MERLINS
Fast and powerful fliers to catch small birds in mid-air, merlins are exciting to see in Lancaster County, Pennsylvania cropland, which I do occasionally during their April and October migrations. These handsome, dove-sized falcons, related to peregrines, are wild, exciting additions to the prairies, shorelines and human-made farmland of the United States when they migrate north to their nesting areas and south to their wintering places. During those spring and fall months in Lancaster County farmland, I see them perched on roadside poles and wires to watch for horned larks, starlings, sparrows and other kinds of small birds, or zipping swiftly and low across fields to scare up those same birds in fields. Merlins also sweep quickly over mud flats and beaches to chase up sandpipers and plovers, to catch one of those shorebirds at a time.

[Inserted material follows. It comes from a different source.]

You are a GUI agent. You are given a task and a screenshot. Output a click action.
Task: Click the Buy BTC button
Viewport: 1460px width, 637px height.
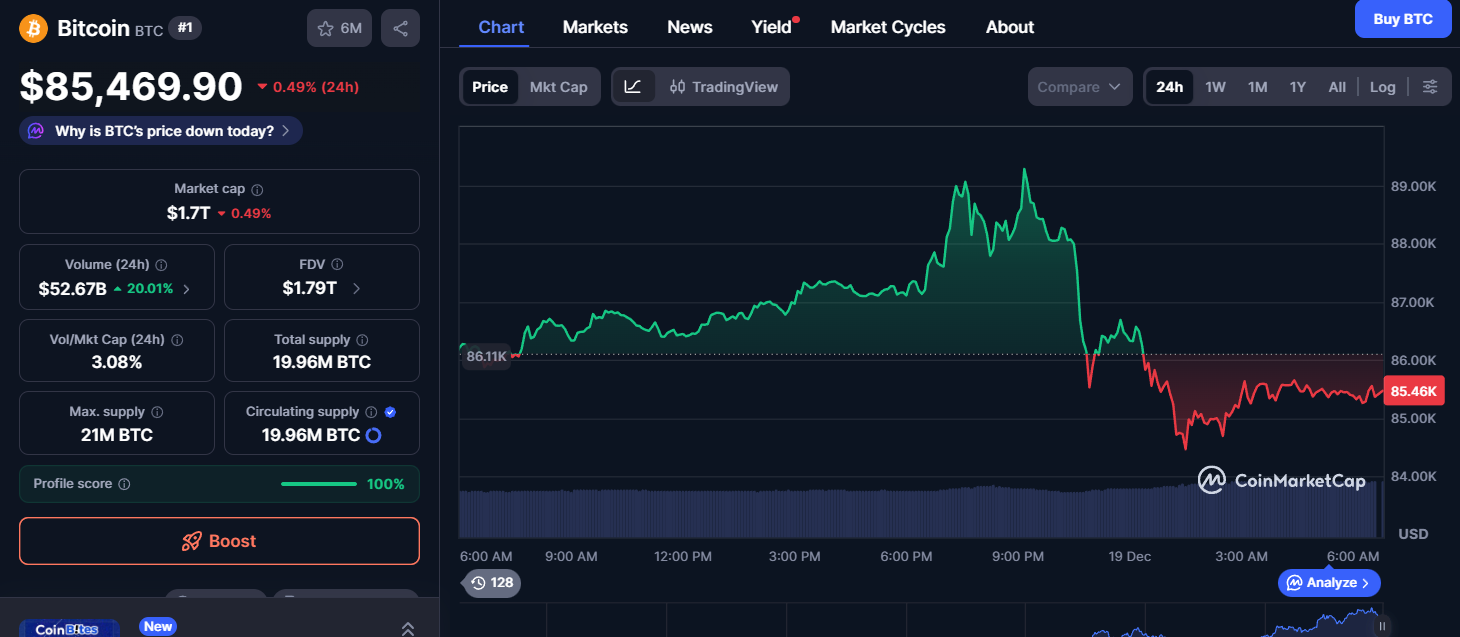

Merlins are built for catching small birds on the wing in open habitats. They have long, pointed, swept-back wings that enable swift flight, and quick reflexes. They are heavily streaked, which camouflages them in the open and enables them to better ambush birds that don't see them coming.
A successful species, merlins raise young across the northern hemisphere, including in Alaska, Canada and Eurasia, with a world-wide population of up to one million individuals. Being opportunistic hunters that exploit what prey is available and abundant is a good part of their success. And they are adaptable enough to take advantage of human-made fields to have additional winter hunting grounds in the open habitats they prefer.
Some pairs of merlins raise young in the abandoned, stick-platform nurseries of crows, magpies and hawks in trees in the open areas of northern woods. Other merlins hatch offspring in cavities on cliffs or in tree hollows. Each female merlin lays three to five eggs in her nest and both parents feed the resulting youngsters. Some recently fledged merlins are preyed on by Cooper's hawks and peregrine falcons. But adult merlins have few enemies.
Being adaptable, merlins' wintering numbers are increasing in fields where many horned larks live and in cities where house sparrows reside abundantly the year around. Both those habitats are human-made, so people are unwittingly helping to increase the populations of this beautiful falcon that winter in those habitats to catch and ingest small birds.
Merlins are attractive, dashing falcons that prey on small birds in open habitats. Not everybody will see these wonderful hawks, but it's exciting to know they exist in human-made and natural habitats.